My modern icon painting subject matter often turns to St. John the Silent.
St John presses on his lip in act of silencing himself. I might practice a bit more meditation and prayer with this image.
The image of St John depicts a visual state of consciousness or a snapshot of a mystical moment you walk in on unexpectedly. Silence. A fine icon has the potential to shock the viewer into seeing and being seen, moving the viewer into deeper mystery, prayer and meditation.
Iconographers believe the beauty of humankind and our potential to see the divine in all things will save the world. I will take it a step farther and declare that love of beauty will save the world. Our minds are being battered daily with so much noise which is not of God. Mystical silence, love and beauty are experienced in the realm of a still, quiet mind. Icons like St John the Silent must be painted with a still mind and a quiet atmosphere or you cannot reap the benefit of Christ’s presence within.
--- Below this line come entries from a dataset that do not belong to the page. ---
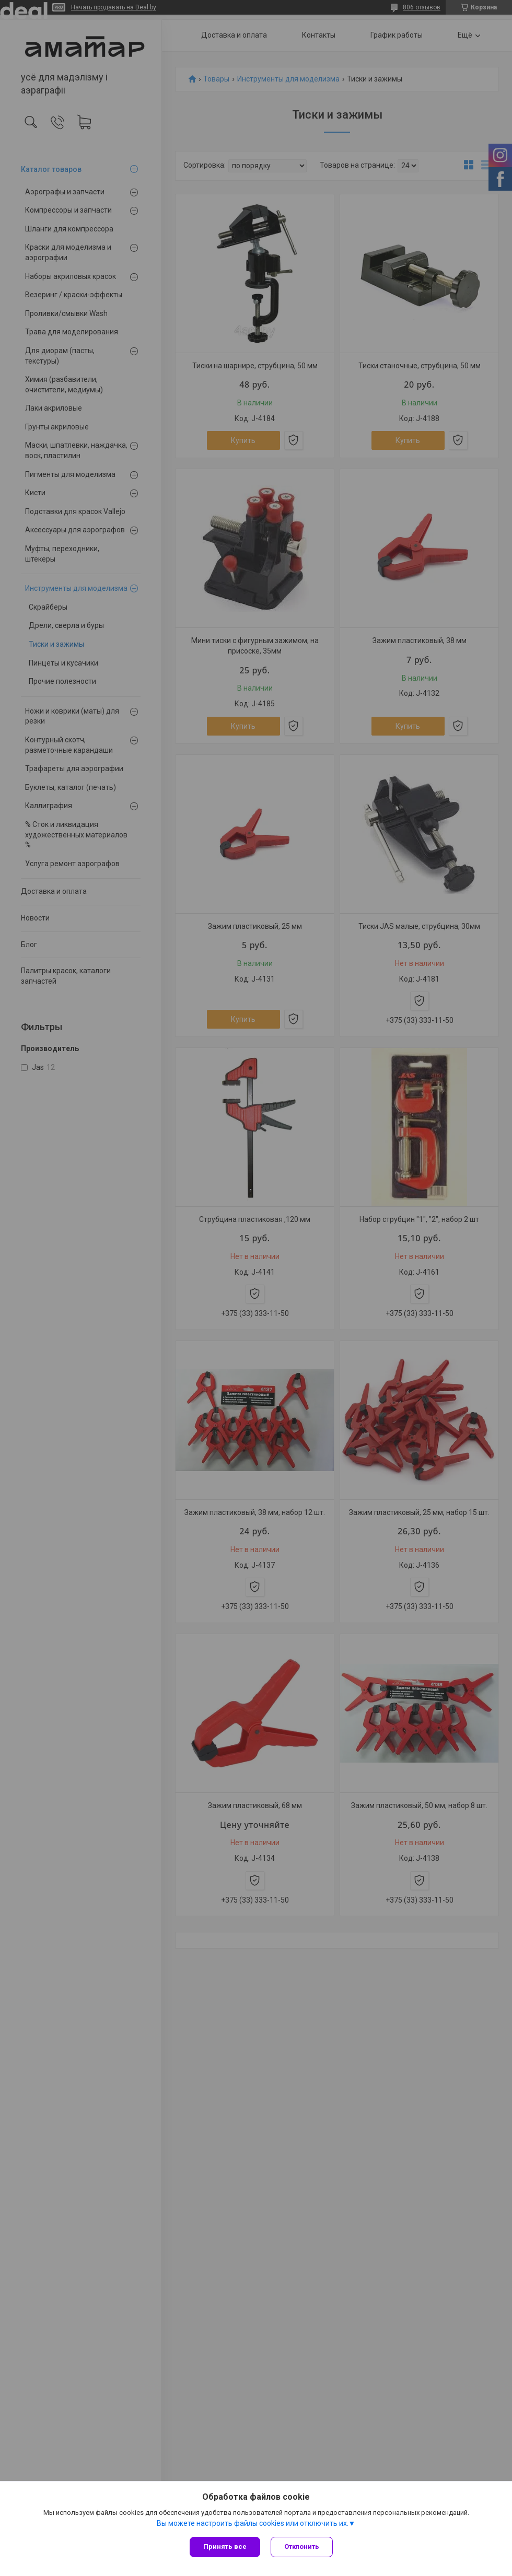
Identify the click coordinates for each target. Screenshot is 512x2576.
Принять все (225, 2546)
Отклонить (301, 2546)
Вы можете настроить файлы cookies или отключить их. (252, 2523)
The deeper we go into blind silence, the deeper we encounter clear, distilled, invisible love. Meditation enables us to experience detachment from purpose, inviting us to embrace quiet inactivity. The revived interest in icons today is a glimmer of hope for the continued expansion of our awareness of beauty and the divine. These images are windows through which the viewer is beckoned closer and closer, to go deeper into a wider horizon.
If you stand in a large room with a window at a reasonable distance from you, you can see some of the exterior and detect what is outside the building. But, if you walk up to a window and press your face against the glass, then you will see the entire outside world. Icons are like pressing your face to the glass. The individual who pauses to gaze at an icon is invited to contemplate what is not seen. Stillness is the place we work out our own unique relationship between self and world.